Fearnought (But the Captain)

hull maritime2
Courtesy Hull Maritime Museum. Victim William Papper (centre) and suspects; Rycroft, Brand, Yates and Blackburn, in a similar case.

In next month’s The Knitter magazine, (Issue 93), I’ve written an article about how I used crime reports to gather information about nineteenth century clothing.

Here’s a news story that is not in the article, but still interesting – as it explodes the myth promulgated in recent years, that ganseys were incredibly warm, waterproof; basically all you needed to wear at sea to keep warm.

Clothes got mentioned in newspaper stories often in the context of harrowing events like murder, suicide, and on the inland waterways, the frequent ‘Found Drowneds’. Sometimes, clothes were mentioned to identify bodies; sometimes, because clothing – or the lack of it – part of the reason for death.

From The Morning Chronicle (London, England), Monday, September 26th, 1842:


[Phillip Partridge, a sea Captain of Jarrow, was accused of murdering a Spanish seaman, Jose Maria Balager. The day before, he had been cleared of killing another sailor, called Mariani. Witness John Fisher describes  the captain beating Mariani. Fisher was relieved by Mariani at the ship’s wheel]:


…the weather was very cold, and he had a pea-jacket on him, and some old rags over it to keep him warm…Partridge ordered him to take off his jacket … and [the captain] threw it overboard…


[Witness Henry Allen described how the Captain made Mariano stand, almost naked, in the rigging for hours, flogging him if he tried to come down]:


 He had only a little Guernsey frock on him….The weather was too cold for a man to be without his jacket.


The ‘jacket’ , here a ‘pea jacket’, was often the ‘Fearnought’ – made from heavy, woven wool. (Fearnought trousers were also worn so it appears to be a name for the heavy duty woollen fabric used). Pea-jackets may or may not have been made from Fearnought type fabric. The Fearnought jacket pictured in the link, is from a Yorkshire ship of the 1780s – and so the wool was very likely to have been manufactured in Leeds or thereabouts.

The use of Fearnought also, of course, belies the myth that somehow ganseys were magical garments, impervious to the elements. As does this news story.

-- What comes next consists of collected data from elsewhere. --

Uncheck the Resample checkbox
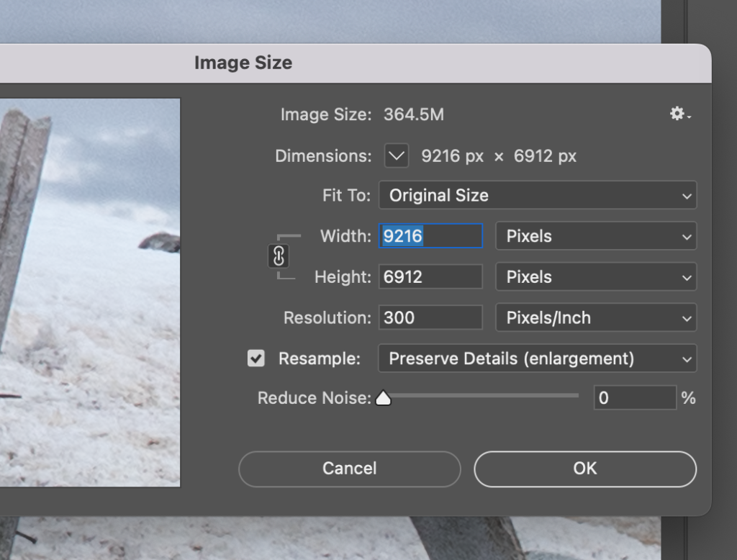This screenshot has width=737, height=560. 256,358
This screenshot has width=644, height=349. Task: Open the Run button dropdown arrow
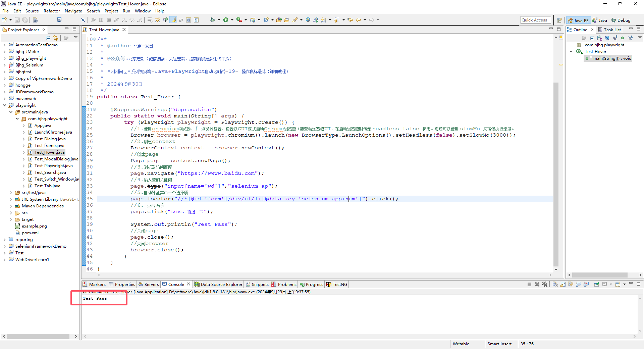click(232, 20)
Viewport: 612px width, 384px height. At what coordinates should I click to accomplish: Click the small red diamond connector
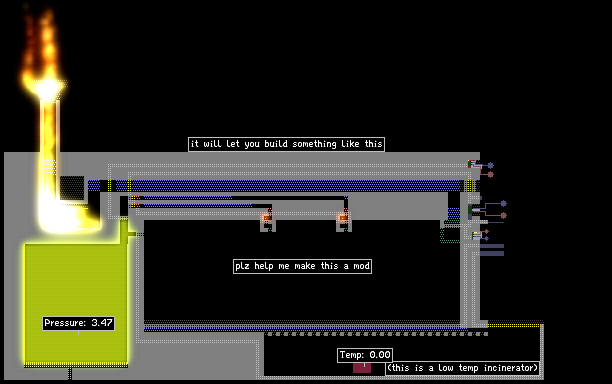click(x=487, y=232)
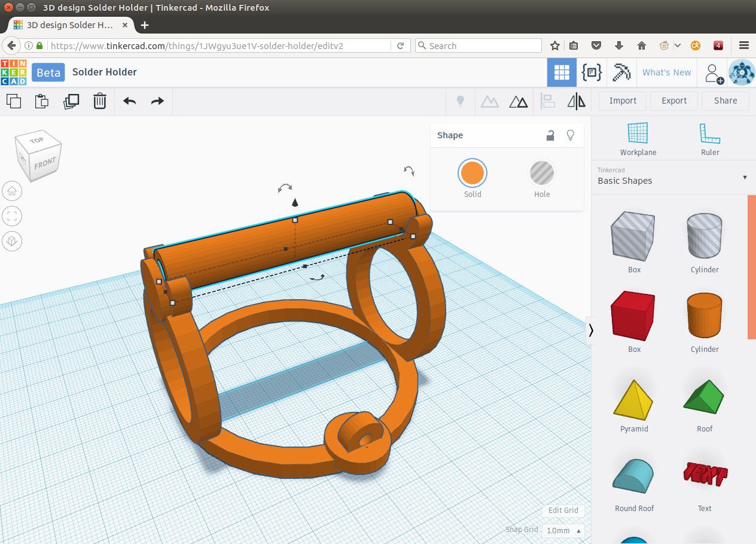Toggle shape visibility lightbulb in Shape panel
This screenshot has width=756, height=544.
tap(571, 136)
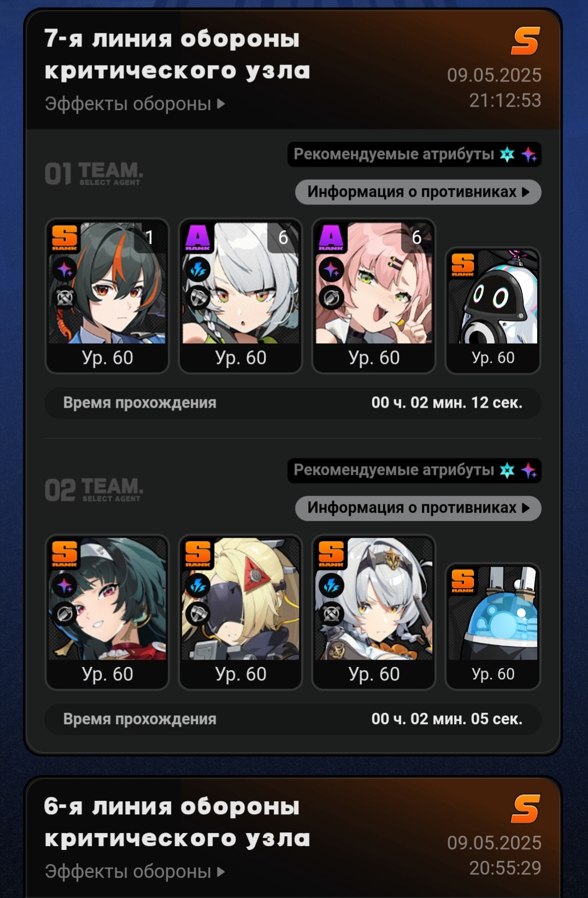Tap the blonde masked S-rank agent card

[240, 612]
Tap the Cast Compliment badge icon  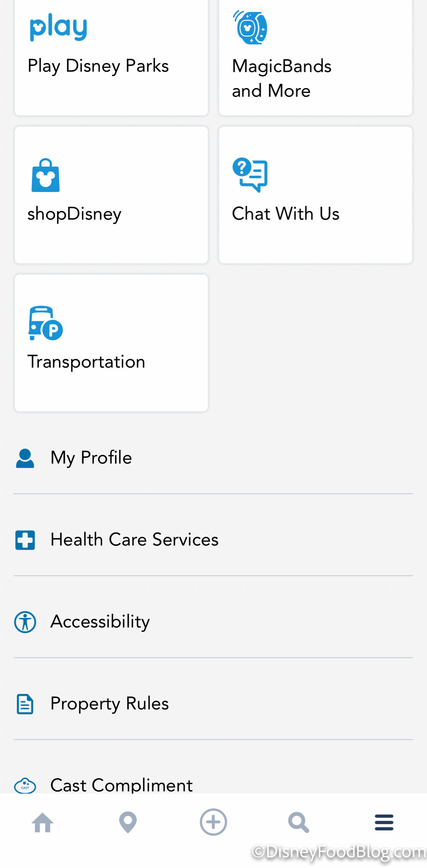[x=25, y=785]
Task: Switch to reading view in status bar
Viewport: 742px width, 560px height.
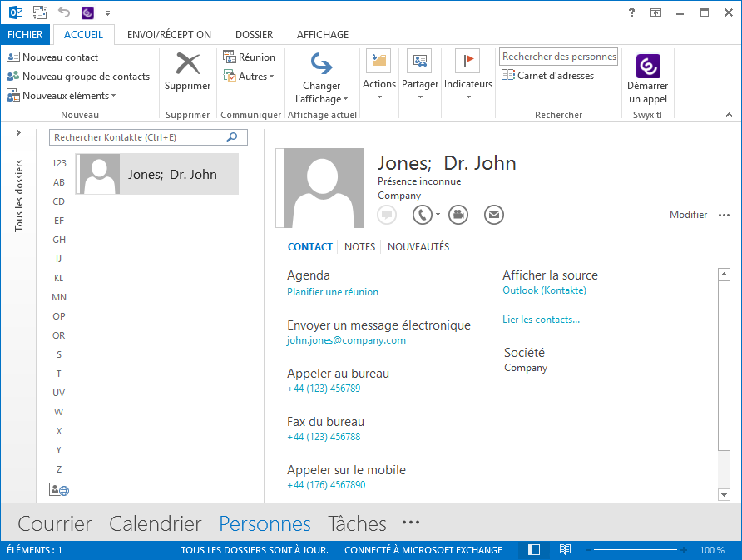Action: coord(565,550)
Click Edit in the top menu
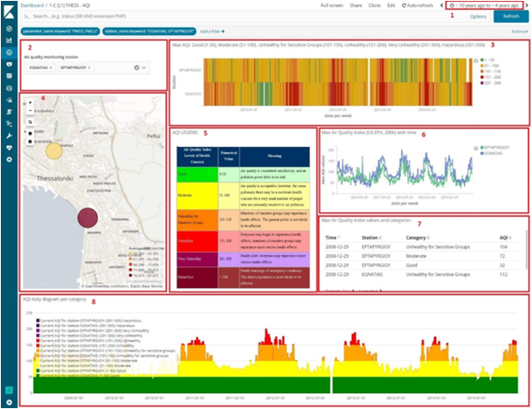 tap(390, 5)
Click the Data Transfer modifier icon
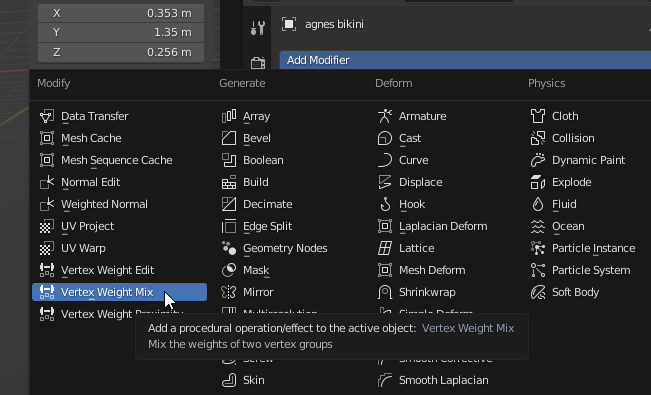Screen dimensions: 651x395 [47, 116]
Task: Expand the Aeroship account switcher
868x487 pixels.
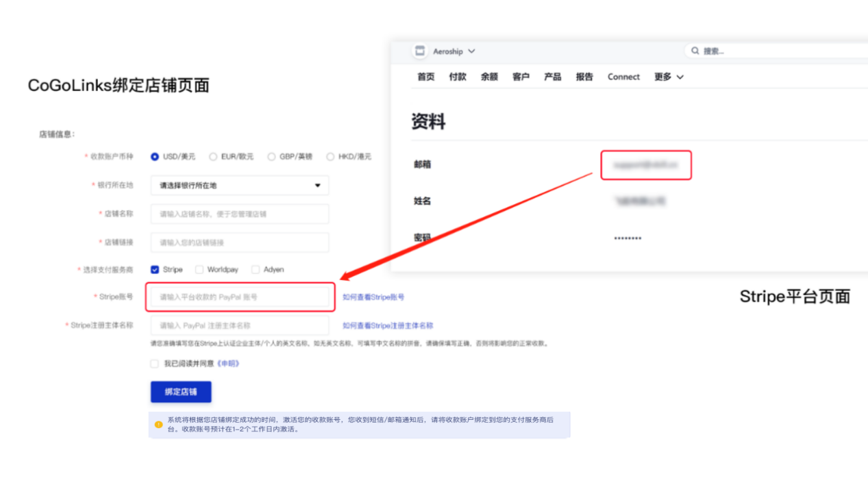Action: [x=471, y=51]
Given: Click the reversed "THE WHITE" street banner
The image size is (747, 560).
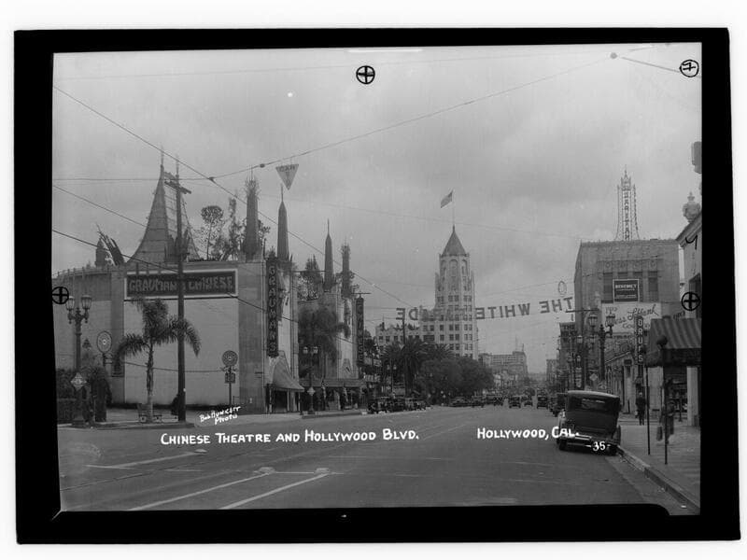Looking at the screenshot, I should coord(523,308).
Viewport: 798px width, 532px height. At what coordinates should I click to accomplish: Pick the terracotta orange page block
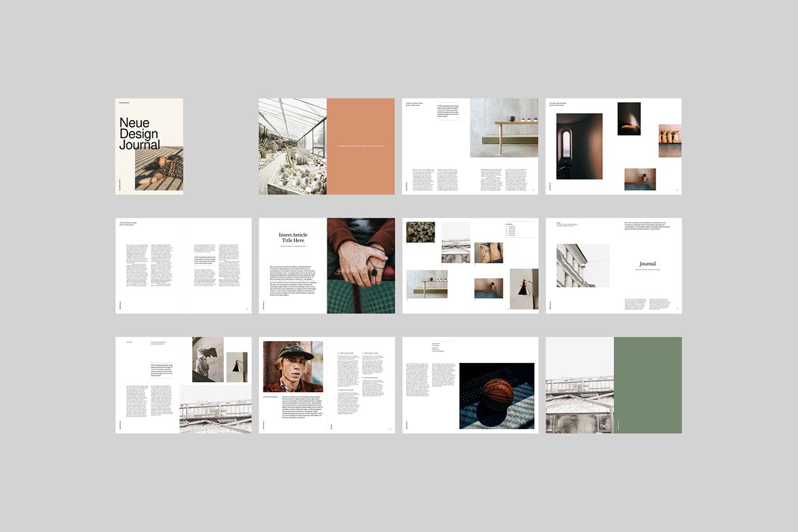(360, 146)
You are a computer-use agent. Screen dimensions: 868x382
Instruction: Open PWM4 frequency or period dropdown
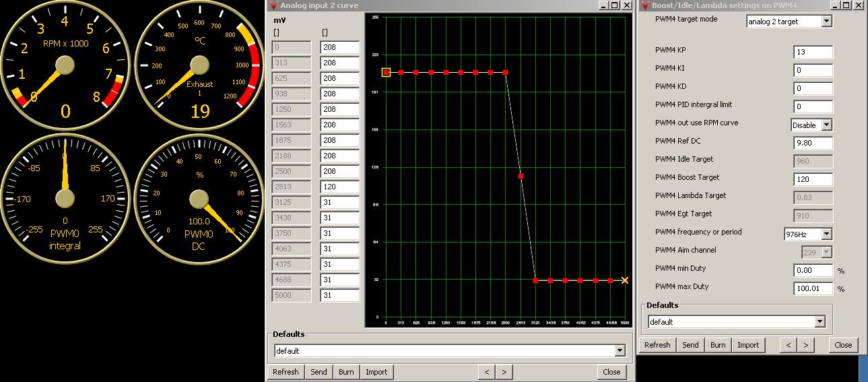click(x=826, y=234)
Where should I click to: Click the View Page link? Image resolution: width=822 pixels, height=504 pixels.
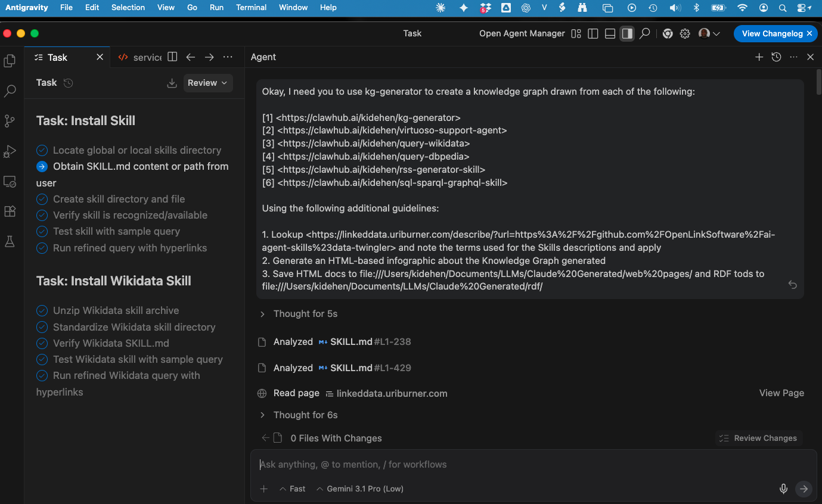[781, 393]
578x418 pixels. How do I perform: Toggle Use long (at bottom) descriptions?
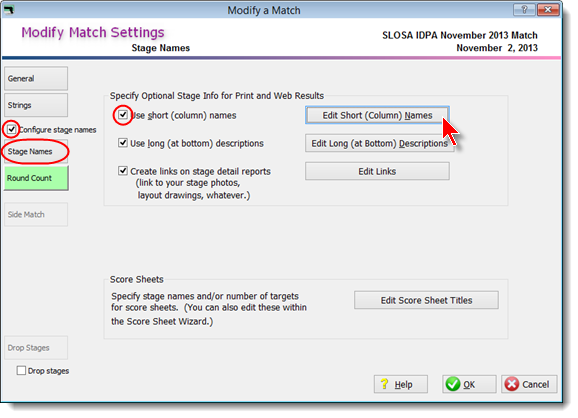(x=123, y=143)
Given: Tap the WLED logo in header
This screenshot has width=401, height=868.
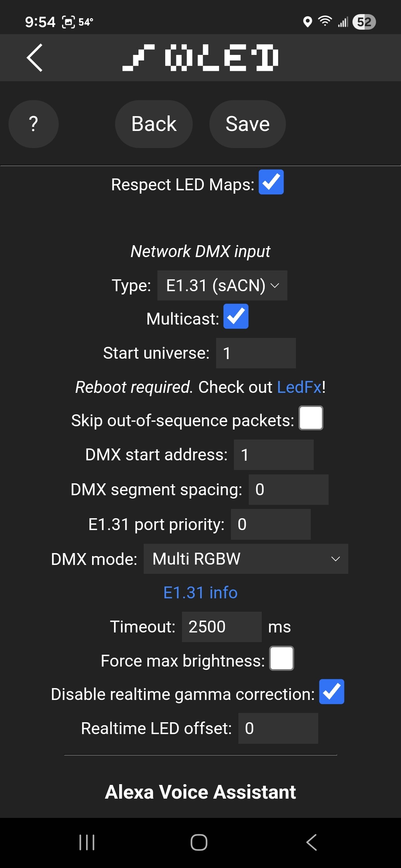Looking at the screenshot, I should (201, 57).
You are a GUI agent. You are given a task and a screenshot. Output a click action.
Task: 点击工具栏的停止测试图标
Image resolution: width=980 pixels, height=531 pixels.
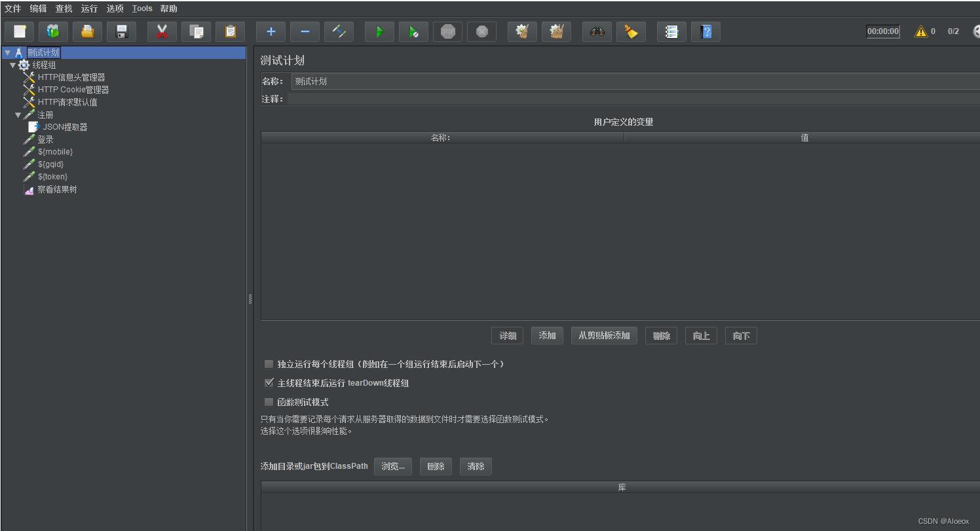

Crime reports have to be used with caution but often they give valuable context for and insights into, clothing history.



Knitting As Punishment

MARY Bowler, a young woman and an inmate of the Faringdon Union [workhouse], was on the 5th inst., brought before the Rev. J.F.Cleaver and Sir R.G. Throckmorton, charged by the Governor with having refused to perform the work assigned her, namely, knitting socks; she was committed to Reading Gaol for 21 days’ hard labour.

Jackson’s Oxford Journal, Saturday, January 10th, 1852


Mary is on the 1851 census. She was at Farringdon District Union Workhouse, in Berkshire; Occupation: Ag Lab., born Great Farringdon, Berks., in 1827. She was 25 when she refused to knit socks! Mary was also in the workhouse on the 1841 census, aged only 15.

Imagine being sent to prison for refusing to knit socks at the workhouse. Especially as some female prisoners were also expected to… knit stockings.